Guard your system, run it smoothly.

January 18, 2021

What my toddler taught me about marketing

Toddlers are funny. You pretty much can’t make them eat food they don’t like or at times when they’re not hungry.

You can dance, since, cajole, and plead, but they ultimately do what they want.

Their minds are too young and stubborn to reason with. At least mine is.

Marketing is no different.

Instead of trying to convince someone to buy what you sell, the better way is to serve a hungry audience what it already wants. To tie your products and services to existing demand in whatever way possible.

They key is picking your ideal target market before you try to sell something.
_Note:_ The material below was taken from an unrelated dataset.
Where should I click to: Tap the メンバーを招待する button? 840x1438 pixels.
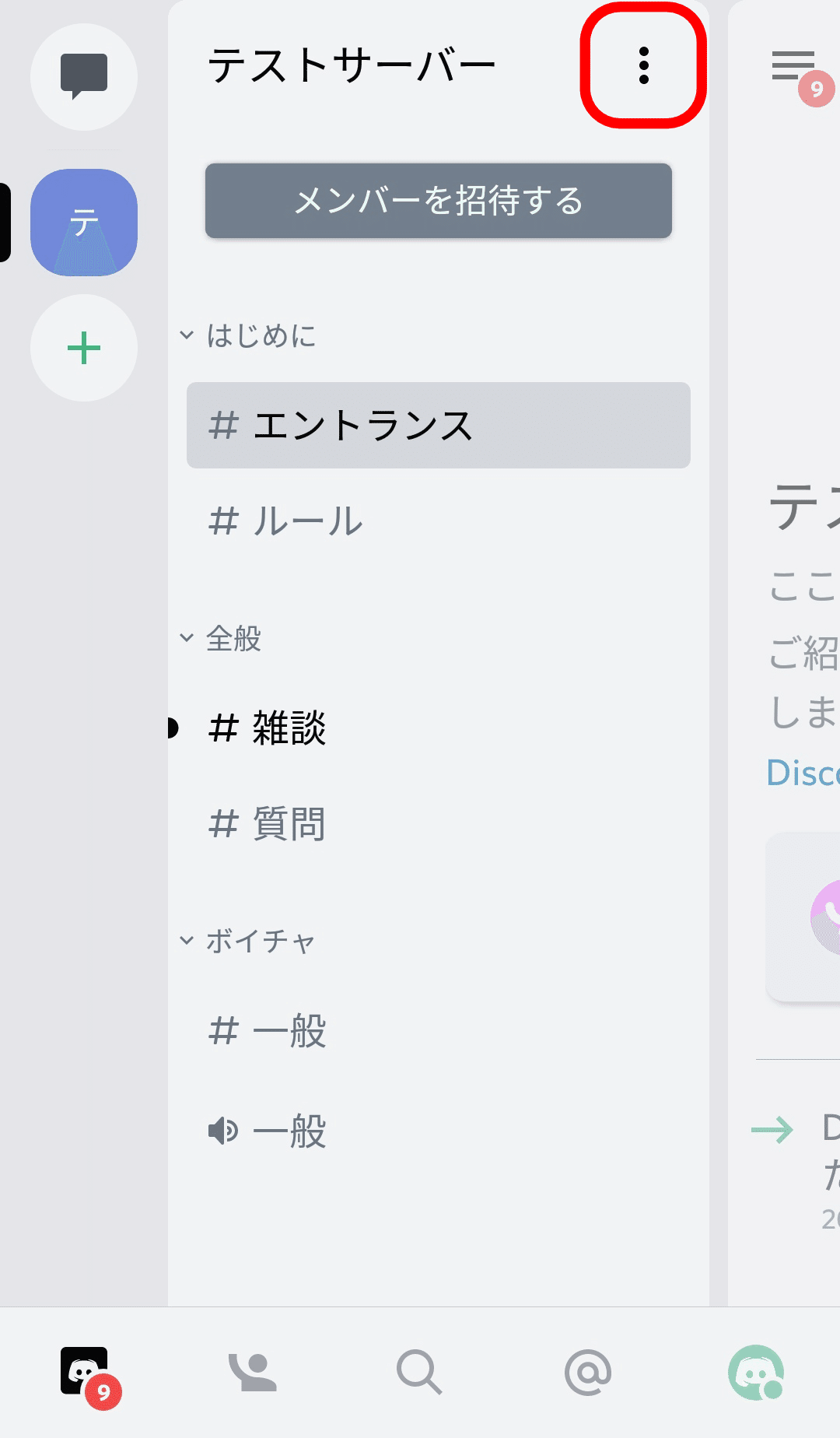pos(438,202)
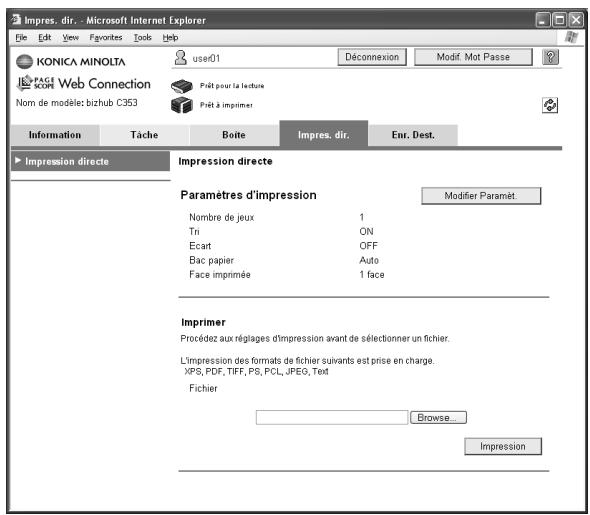The image size is (590, 515).
Task: Click the scanner status icon
Action: (x=182, y=86)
When you already know who you’re trying to serve, you can easily find out what they like and create something ideally suited for them.
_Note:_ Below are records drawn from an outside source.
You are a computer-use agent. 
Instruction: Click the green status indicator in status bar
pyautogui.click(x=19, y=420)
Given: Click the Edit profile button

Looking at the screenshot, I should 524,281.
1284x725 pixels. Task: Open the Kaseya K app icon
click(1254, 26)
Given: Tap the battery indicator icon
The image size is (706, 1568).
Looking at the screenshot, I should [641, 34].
The process should look something like this:

  1. Know who you want to serve
  2. Find out what they want
  3. Offer things they want
  4. Build trust and awareness for your offer
  5. Be around when they’re ready to buy

Marketing isn’t about convincing people to buy your thing. It’s about knowing what they want, when they want it, and then delivering on it better than anyone else can.

January 14, 2021

Most people aren’t ready to buy now

I saw an ad today on YouTube for solar panels. I normally skip ads, but this one sucked me in.

The video had a guy talking about the problems with energy bills and how much money I could save with solar.
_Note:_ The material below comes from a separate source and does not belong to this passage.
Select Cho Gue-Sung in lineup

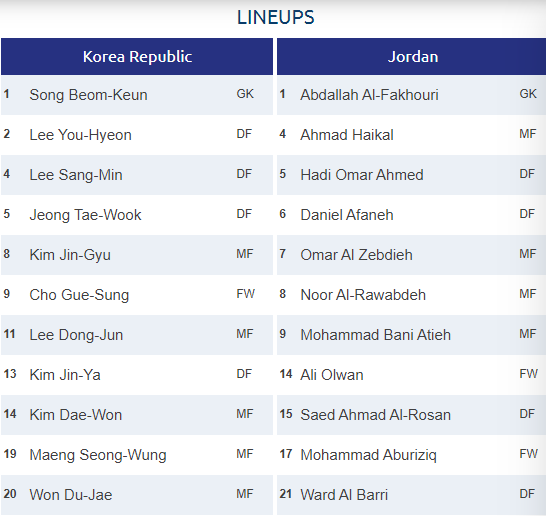click(x=79, y=295)
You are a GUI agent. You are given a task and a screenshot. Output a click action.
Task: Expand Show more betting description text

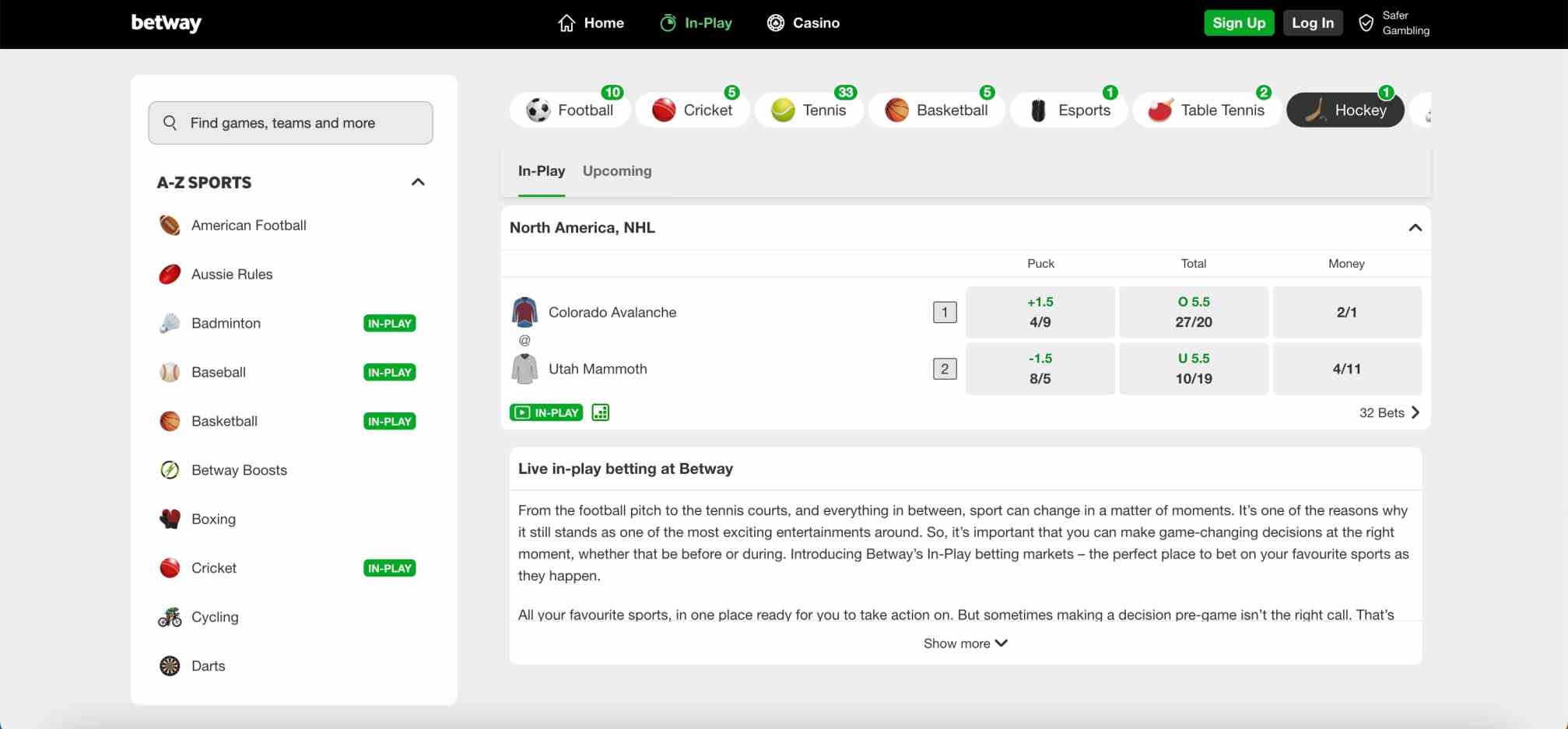[965, 643]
His pitch was interesting enough to have me listening to the end. I was moderately intrigued. I may even buy solar panels some day in the future.

But that’s the key word here: future.

I am nowhere near ready to buy (or even investigate) solar panels right now. And it’s the same with most people with whom your marketing lands on.

Every time you reach someone, they’re either interested in buying something or they’re not.

If you’re lucky, some number of people will buy immediately. But most people (98% or more) won’t be ready to buy on first encounter with your offer.

However, a much higher number may one day be interested in buying from you. And that’s why it’s so important to keep showing up.

Marketing is not about getting a sale today.

Some percent of your efforts should be focused there, but most of your activities will land on people unwilling to buy now (or ever).

Your job is to keep showing up, adding value in a way that educates and leaves a positive impression, and then be around long enough so when they’re ready to buy, they choose you.

If you do this with a longterm commitment and an offer people actually want, you can’t help but succeed.

January 13, 2021

What to do when things aren’t working out for you

When things aren’t working for you, it might be time to pair things back and refocus on what actually is working.

Almost always, something is working well but isn’t getting our appropriate attention. We usually need to cut back in order to give it room to grow.

In practical terms, it might mean reducing your services down to your core skill.

It might mean focusing on a single marketing channel, ignoring the rest for a while.

It might mean saying no to projects so you have more time to think.

Whatever you do, avoid spinning your wheels on things that don’t work.

See where you’re getting any results and start there. Do more of that.

Analyze what happened. Nurture and repeat. Cut the rest.